Angel Meadow Park – Saturday 11 June
Angel Meadow and the poor, polluted conditions that prevailed in this area during the industrial revolution make it the fitting location for a day of community gathering and shared experiences. From 11am to 8pm (free entry and no booking needed) on Saturday 11 June the park will be full of food stalls, live music and Family Friendly activities. Tours of Angel Meadow will open a window on what was once described by Friedrich Engels as “Hell on Earth” and the transformation that has taken place to a green city space beloved by residents and visitors.
A spoken word set from Charlotte Peters-Rock, The Whole Damned World is a Family, song and story telling from Harp and a Monkey and music from singer-songwriter and storyteller Emmanuela Yogolelo, Tales From The Congo Basin, will fill the space with thought-provoking performances. Food will also come under the spotlight with cookery demonstrations from the Vegetarian Society Cookery School followed by a talk by CEO Richard McIlwain on The History of Vegetarianism and its Future. This is followed by a Q&A lead by Carolyn Steel addressing Sitopia: How Food Can Save the World.

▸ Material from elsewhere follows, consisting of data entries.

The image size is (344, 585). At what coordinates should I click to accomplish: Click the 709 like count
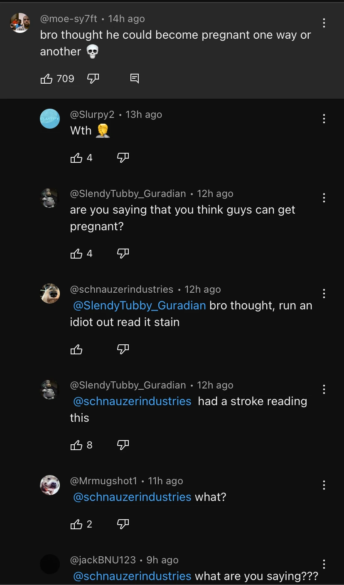click(x=65, y=78)
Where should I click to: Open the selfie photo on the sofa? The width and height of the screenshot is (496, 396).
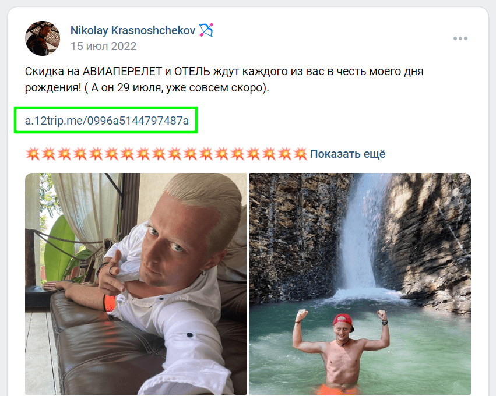136,284
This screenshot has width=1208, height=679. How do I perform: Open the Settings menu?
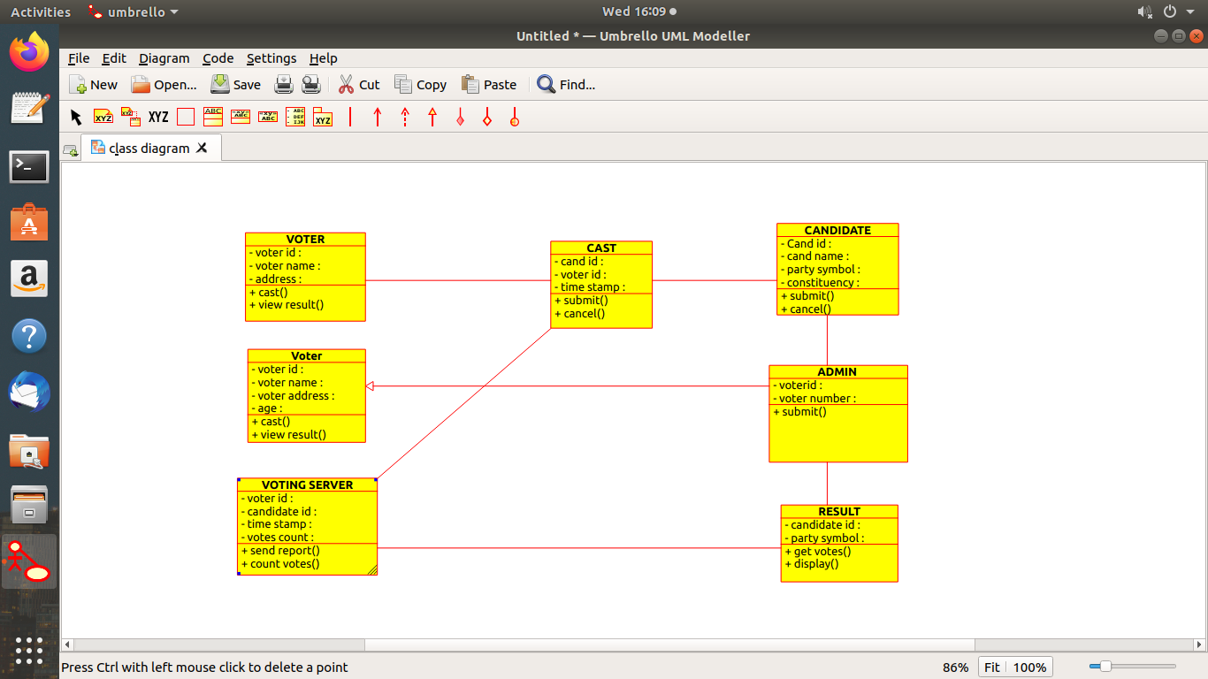[271, 58]
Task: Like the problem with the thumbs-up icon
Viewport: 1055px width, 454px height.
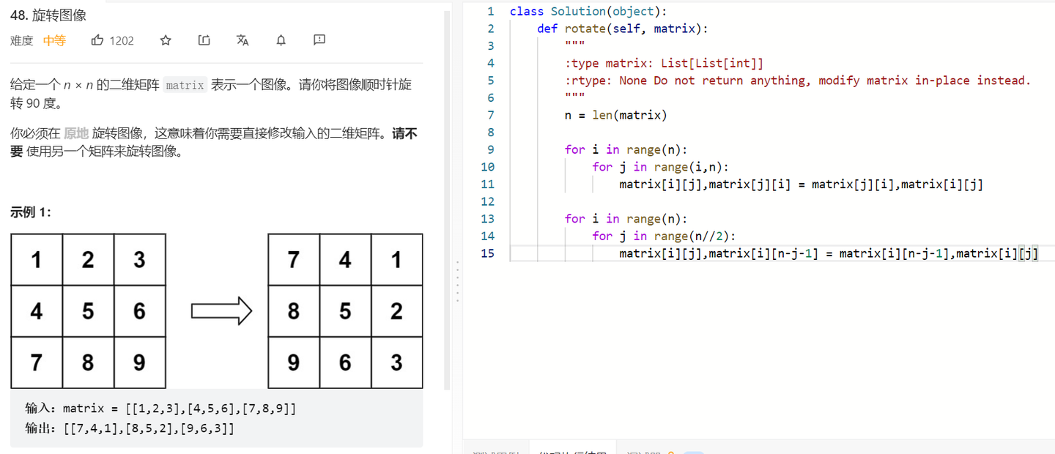Action: coord(97,40)
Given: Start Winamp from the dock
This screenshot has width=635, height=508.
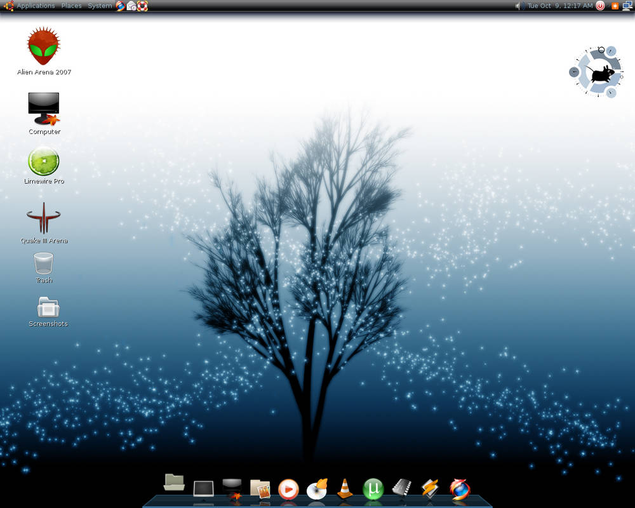Looking at the screenshot, I should point(429,489).
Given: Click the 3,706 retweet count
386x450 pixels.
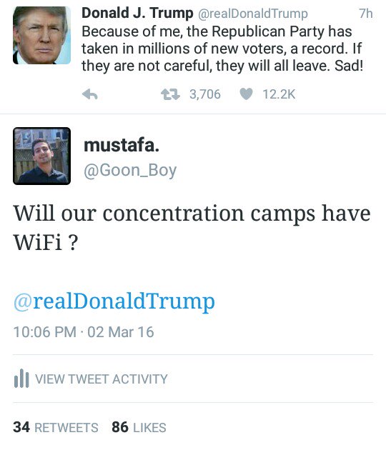Looking at the screenshot, I should (x=204, y=94).
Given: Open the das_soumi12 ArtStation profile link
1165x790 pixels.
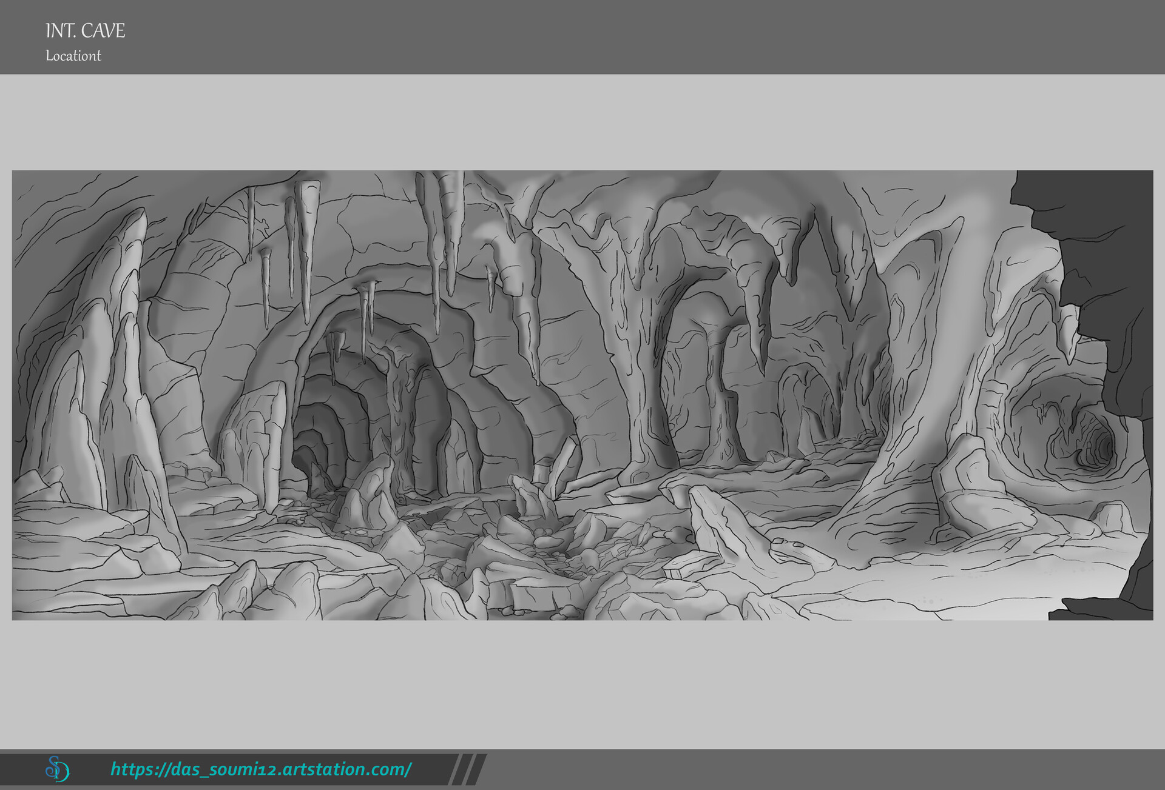Looking at the screenshot, I should [261, 768].
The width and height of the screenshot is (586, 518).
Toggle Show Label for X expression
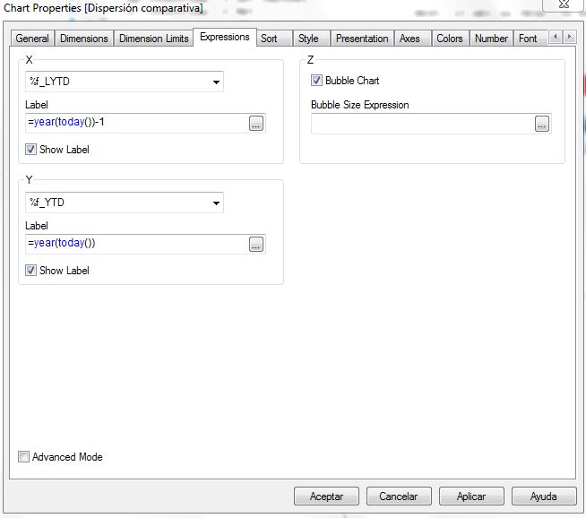click(31, 150)
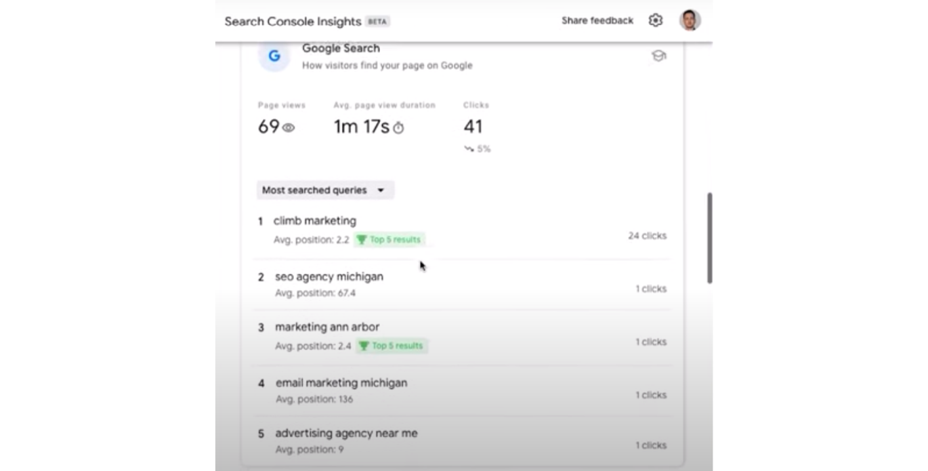This screenshot has width=928, height=471.
Task: Select the climb marketing query
Action: point(315,221)
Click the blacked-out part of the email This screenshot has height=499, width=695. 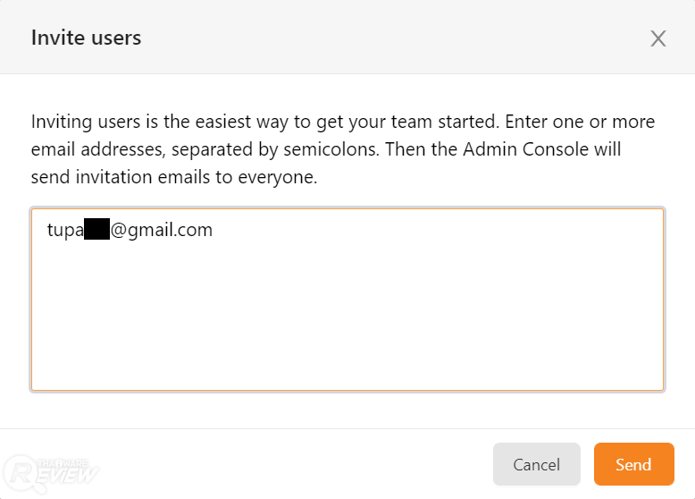(x=96, y=230)
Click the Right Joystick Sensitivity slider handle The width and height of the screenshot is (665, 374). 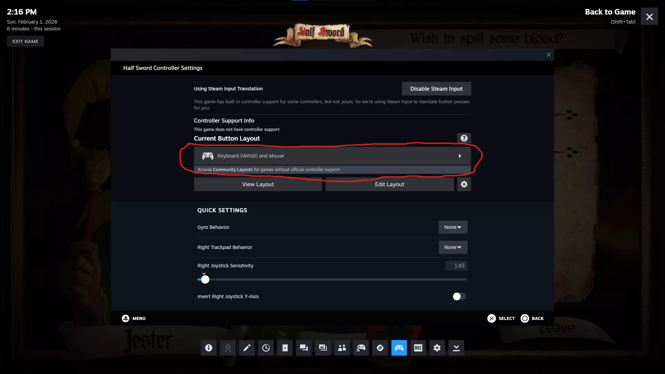click(205, 279)
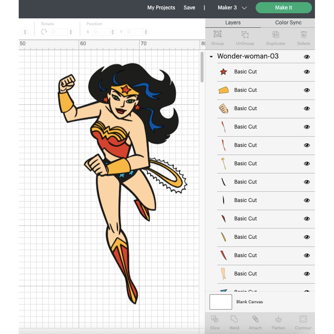Open the Maker 3 machine dropdown
This screenshot has width=334, height=334.
(x=232, y=7)
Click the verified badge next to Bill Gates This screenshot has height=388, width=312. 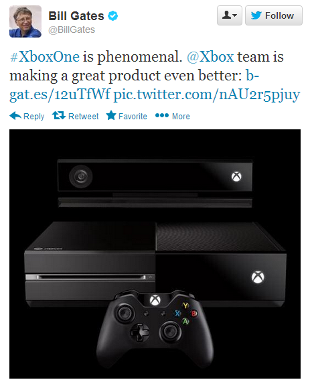point(112,16)
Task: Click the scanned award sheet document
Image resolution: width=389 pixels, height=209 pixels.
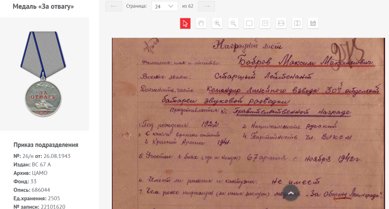Action: [x=248, y=122]
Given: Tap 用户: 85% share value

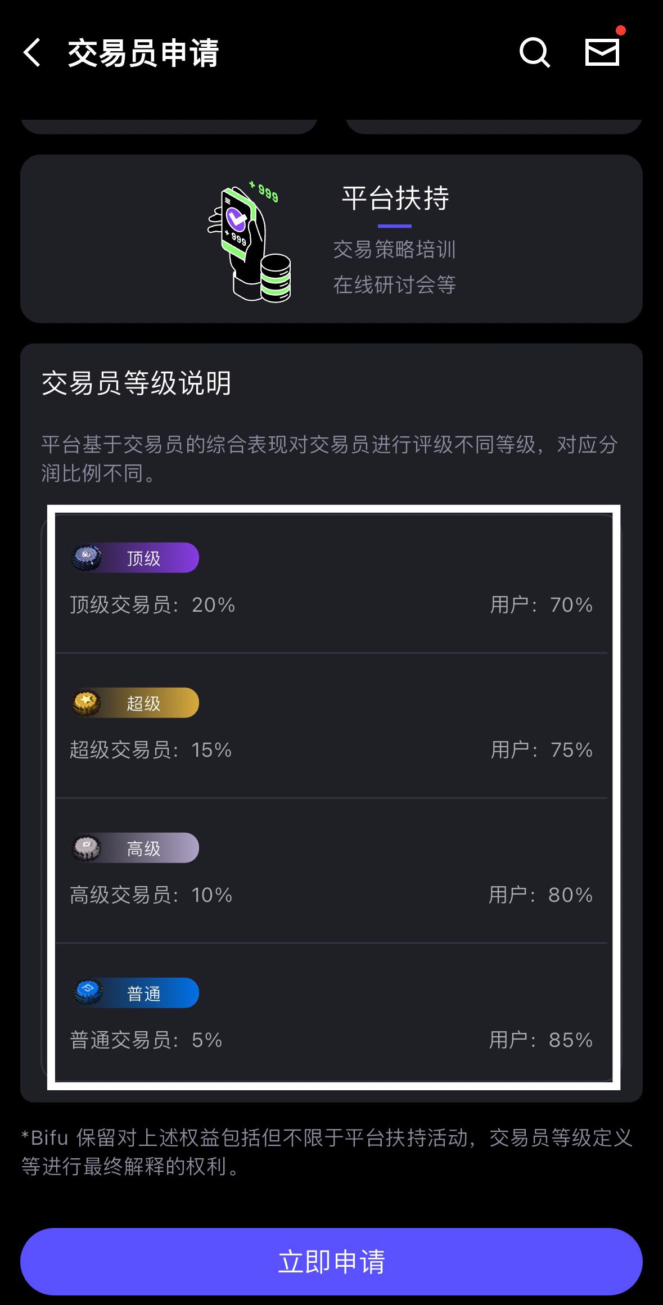Looking at the screenshot, I should coord(540,1040).
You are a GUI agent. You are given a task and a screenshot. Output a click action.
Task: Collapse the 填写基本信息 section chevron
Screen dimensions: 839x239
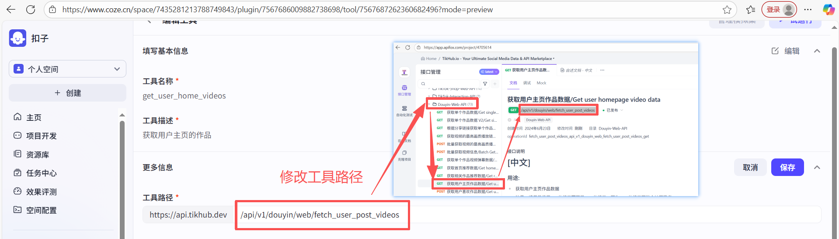tap(817, 51)
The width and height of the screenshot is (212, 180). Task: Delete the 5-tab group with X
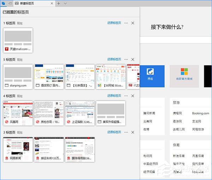tap(133, 59)
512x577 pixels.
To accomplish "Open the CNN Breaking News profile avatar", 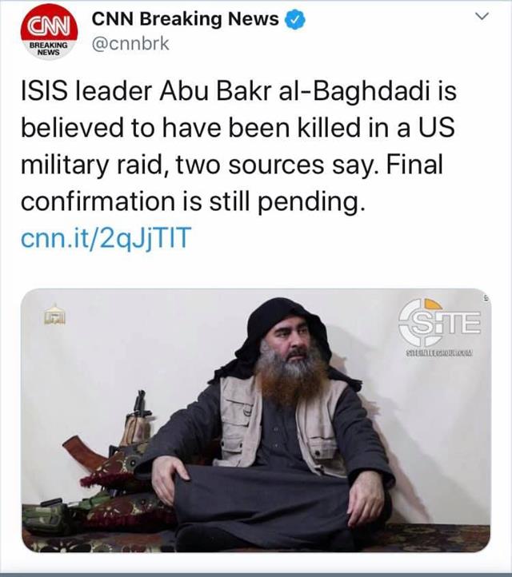I will pyautogui.click(x=49, y=32).
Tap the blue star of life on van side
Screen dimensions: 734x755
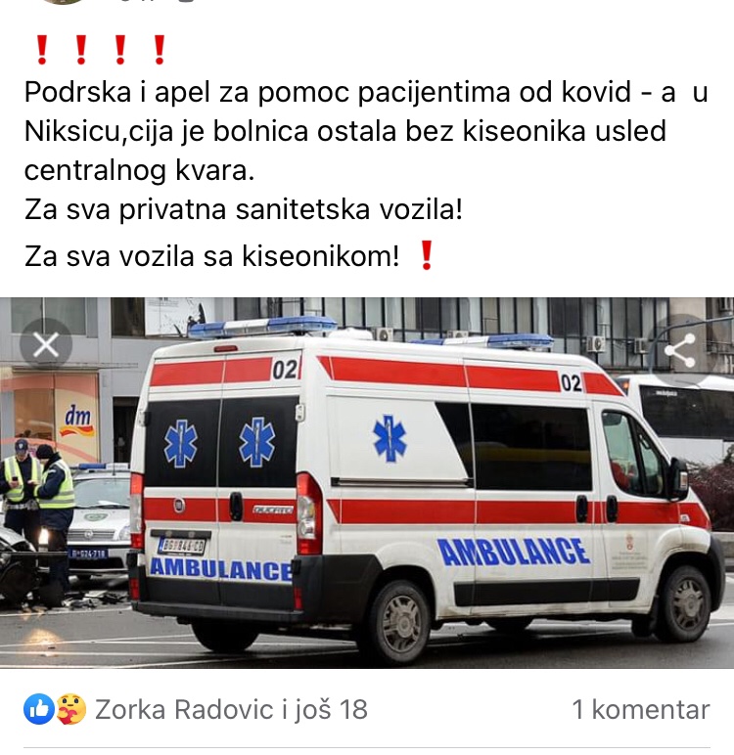click(x=389, y=439)
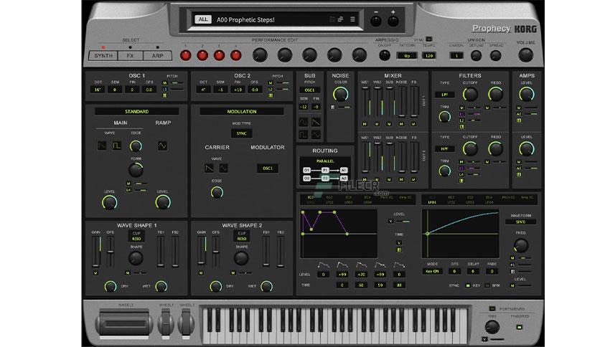The width and height of the screenshot is (600, 347).
Task: Switch to the ARP select tab
Action: tap(157, 56)
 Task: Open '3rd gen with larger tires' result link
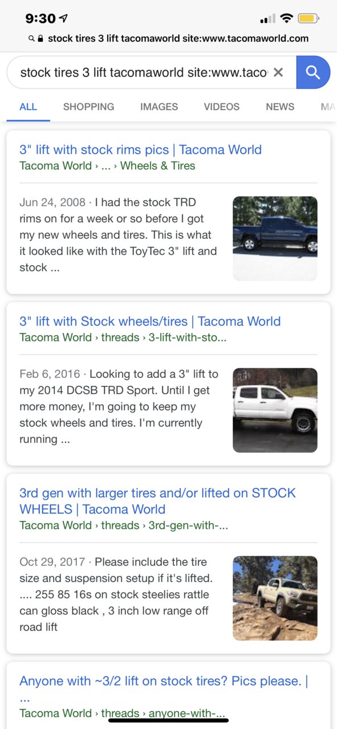point(157,501)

Celebration Day at The Monastery Manchester – Sunday 12 June
Manchester Histories is renowned for the way in which it connects history to the present and encourages community exploration. In no way is the work of the charity more evident than in Celebration Day, a much-loved part of all of its festivals, that this year will take place on Sunday 12 June (11am to 4pm, free entry and no booking needed) with more than 50 stalls representing museums, heritage buildings, archives and societies taking their place at The Monastery Manchester. This Grade II masterpiece is the backdrop for a day of Family Friendly activities that includes creative workshops, musical performances and even a pop-up museum courtesy of Manchester Museum. The A to Z of stall holders features everyone from Alexandra Park Heritage Group to Working Class Movement Library.
Speaking about putting the festival on Karen Shannon, CEO of Manchester Histories said, “It feels wonderful to be bringing a full scale Manchester Histories Festival to life once again. In many ways the last couple of years has brought people closer together and it is only by continuing this in our approach to climate change that we are going to make the progress needed. Our aim is to share learnings and insight from the past, to bring people together to ask questions and seek solutions, and to collectively look to the future. We will be doing this with an exciting programme of events full of different and creative ways of exploring climate change.”